I suppose we can all come up with some particular example that is outlandishly extreme and "clearly" bad, but in the radical overwhelming majority of situations, the case is not so clear-cut. What is a bad, underperforming fund to one advisor is simply a brilliant manager "whose strategy is currently out of favor" to another. What for some advisors is an untenable period of underperformance is for other advisors just reasonable prudence in giving the manager a chance to demonstrate the value of his/her strategy.
So what do you think? Where should we draw the line? Where do YOU draw the line? How do we hold fiduciaries accountable for offering "bad" investment offers in an employer retirement plan (or fiduciary advisors recommending "bad" investment choices) when we can't agree on what the standard should be? Is the murkiness around being unable to judge what is marginally bad fund or not the reason why so many apparently mediocre funds end out in employer retirement plans, with little actual liability for the plan fiduciaries?
MSherman says
Michael, I think you touch on a very interesting point in this post. Any actively managed fund will have periods of underperformance – that’s the price you have to be willing to accept if you want a shot at beating the index.

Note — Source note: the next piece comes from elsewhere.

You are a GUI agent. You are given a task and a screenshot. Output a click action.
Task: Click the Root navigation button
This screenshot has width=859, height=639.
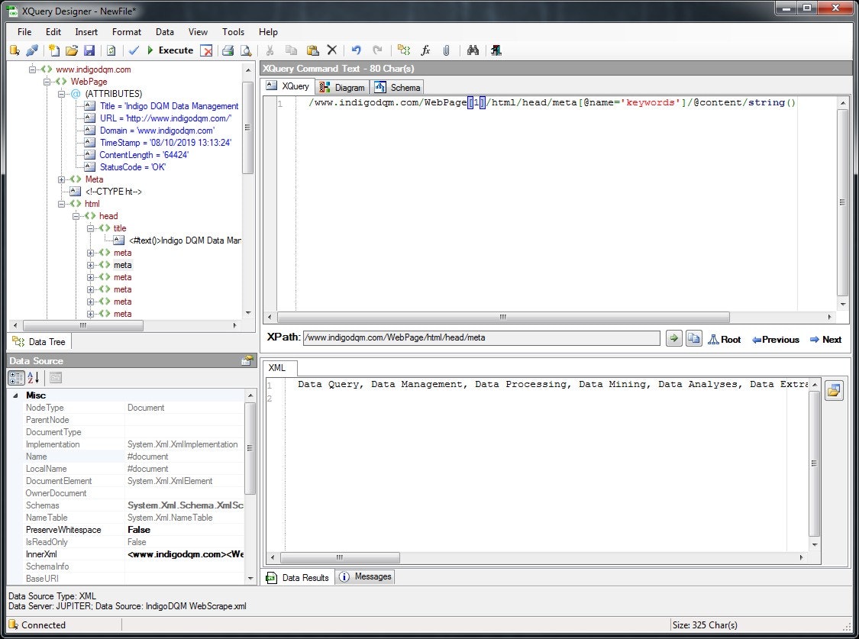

Given the fact that, as we all know, there is very poor correlation between past performance and future performance or an actively managed mutual fund, we need to evaluate our decision to keep a fund based on more than its recent performance.
In a well designed portfolio, each piece should have a purpose. The style factors taht you mentioned (growth/value, market cap, how valuations are made etc.) should have been part of the reason for purchasing the fund. Therefore, if the underperformance is associated with a shift in that style (or even if the style shifted and the fund is still performing well), consider dumping it. It is no longer playing the role in your portfolio for which you bought it. However, even if the fund is underperforming, if you still believe in the underlying mandate, consider holding it, unless all the other funds with those same style characteristics are soaring.
MSherman says
P.S.: Other factors that may have influenced the performance should be considered – i.e. changes in key personnel, ownership/management structure, etc.
Eric says
Another major concern. Nearly 100% of the time advisors are evaluating funds on their individual merit. Possibly the most significant thing to come out of Modern Portfolio Theory that everyone can agree to is that the characteristics of the portfolio as a whole is not merely the sum of its parts. The best individual funds don’t mean the best portfolio. The decision to keep a fund should start with a top down portfolio approach. Not bottom up. IMO. This makes things like Style Drift extremely problematic when creating an efficient portfolio.